Your answer should be the full data, transcribed exactly, with no pictures in it.
▬▬▬▬▬▬▬▬▬▬
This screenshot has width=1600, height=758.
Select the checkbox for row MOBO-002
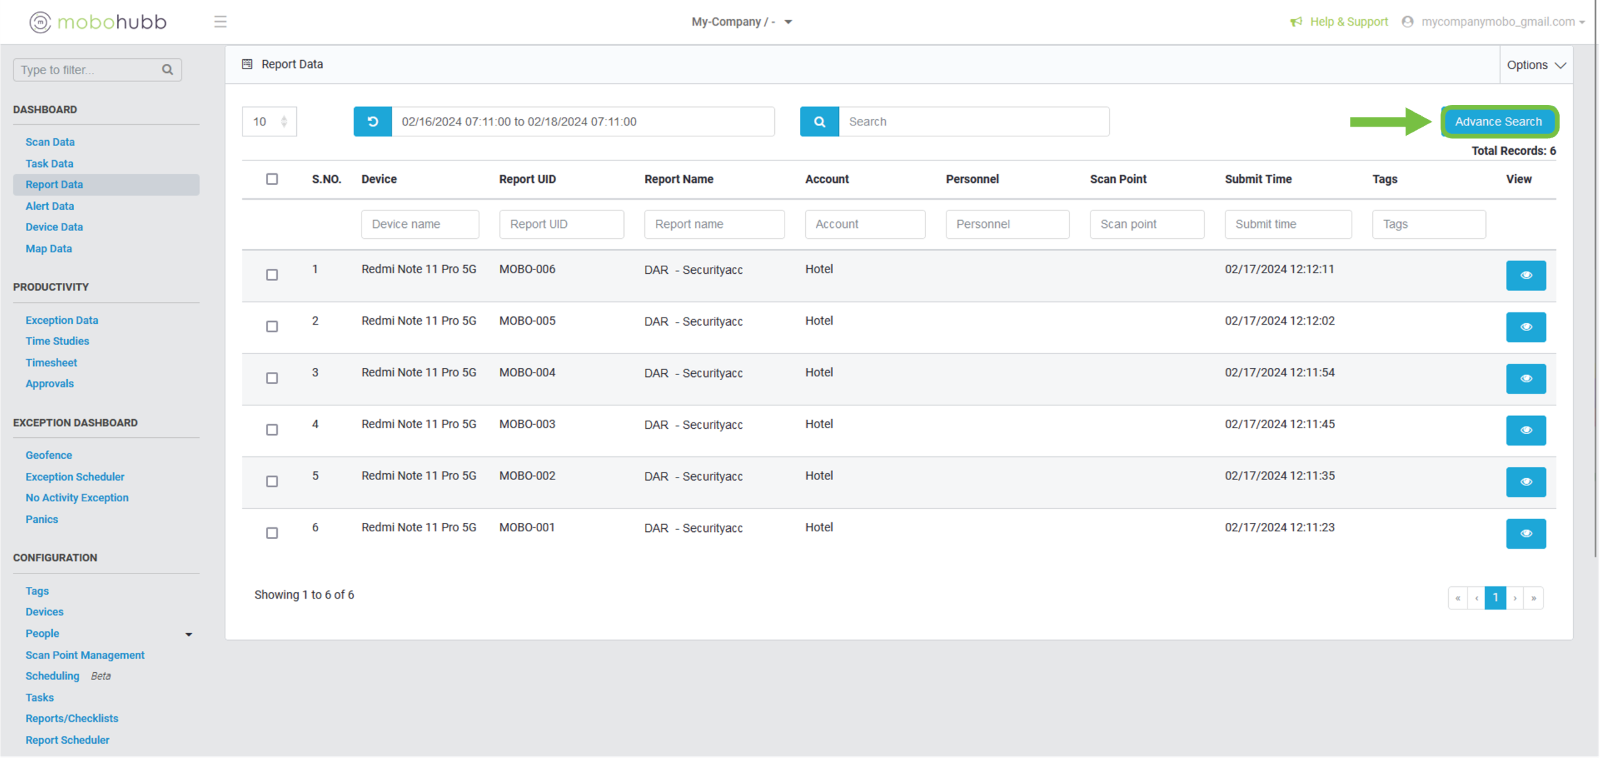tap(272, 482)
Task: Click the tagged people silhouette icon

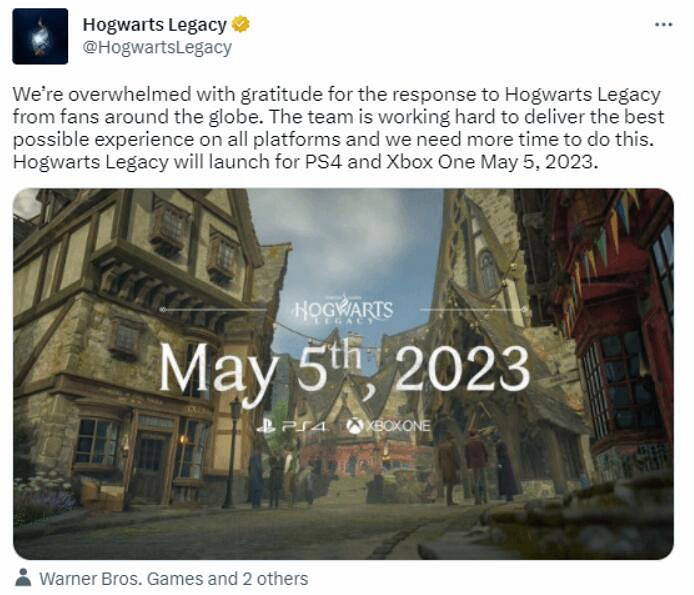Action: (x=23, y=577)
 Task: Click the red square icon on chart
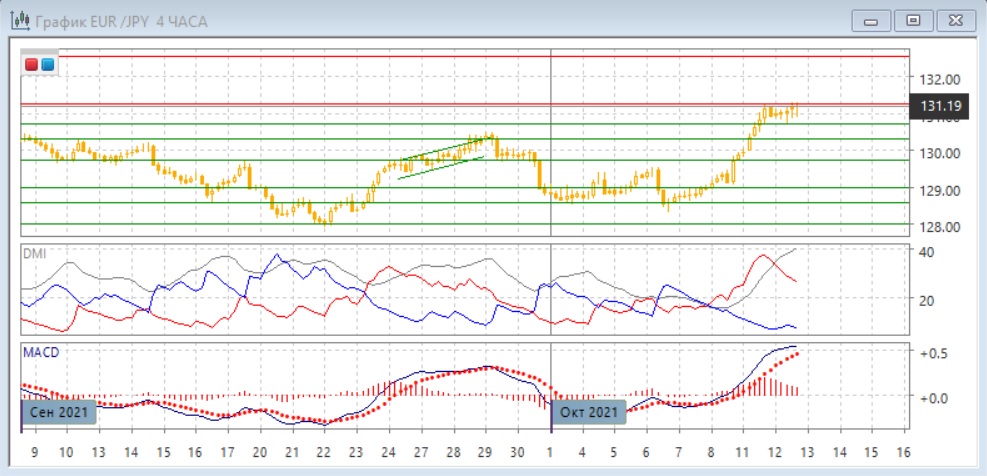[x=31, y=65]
▬▬▬▬▬▬▬▬▬▬
• _RESULT FOR THIS TASK_
This screenshot has width=1600, height=758.
Select the checkbox for row MOBO-002
tap(272, 482)
Task: Click the tagged people silhouette icon

Action: (x=23, y=577)
 Task: Click the red square icon on chart
[x=31, y=65]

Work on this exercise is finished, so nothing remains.